* Problem requirements:
Nothing is needed except the lines below that run from the one with "Where should I" through the one with "249x150 pixels.", repeated exactly.

* Extracted entries:
== Segment start ==
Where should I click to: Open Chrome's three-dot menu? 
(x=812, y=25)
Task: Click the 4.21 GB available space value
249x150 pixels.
== Segment end ==
== Segment start ==
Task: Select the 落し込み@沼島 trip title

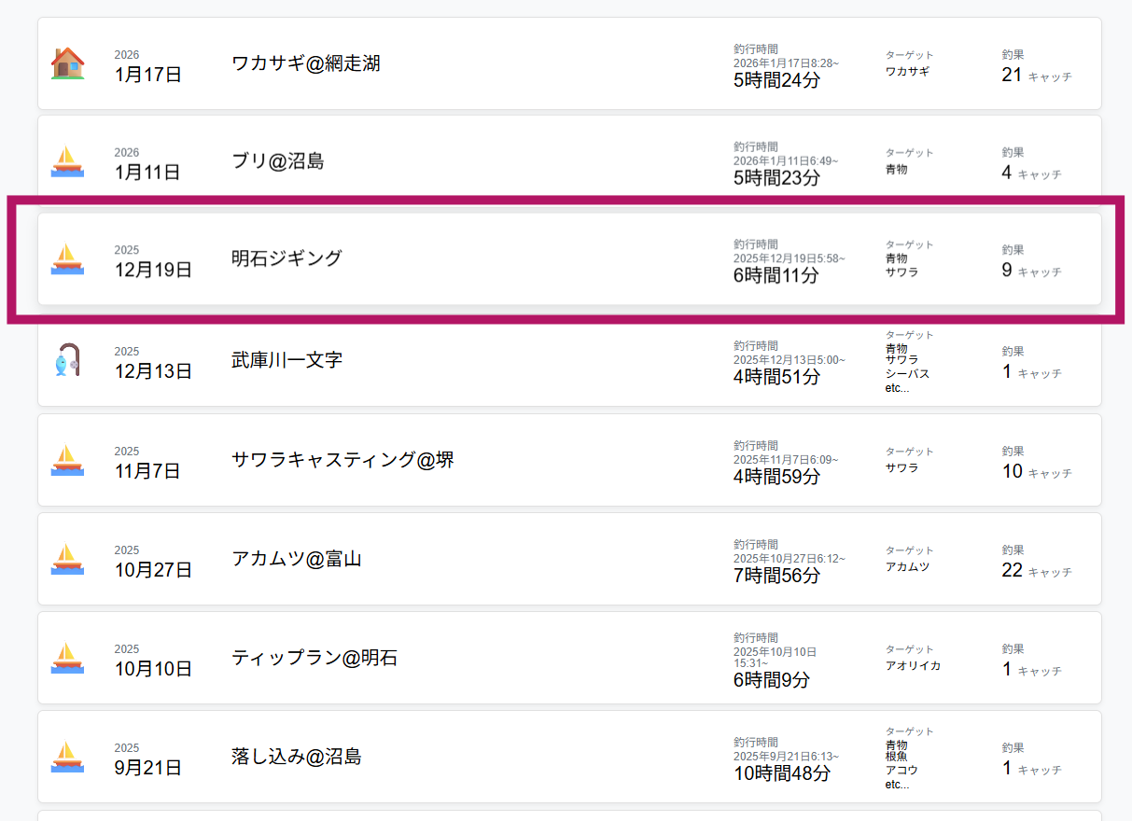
== Segment end ==
== Segment start ==
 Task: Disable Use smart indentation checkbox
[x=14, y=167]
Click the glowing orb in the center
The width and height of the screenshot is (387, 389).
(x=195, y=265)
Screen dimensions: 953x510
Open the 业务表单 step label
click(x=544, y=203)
== Segment end ==
* Result:
Where should I click to: Open Chrome's three-dot menu? 
(x=812, y=25)
Task: Click the 4.21 GB available space value
249x150 pixels.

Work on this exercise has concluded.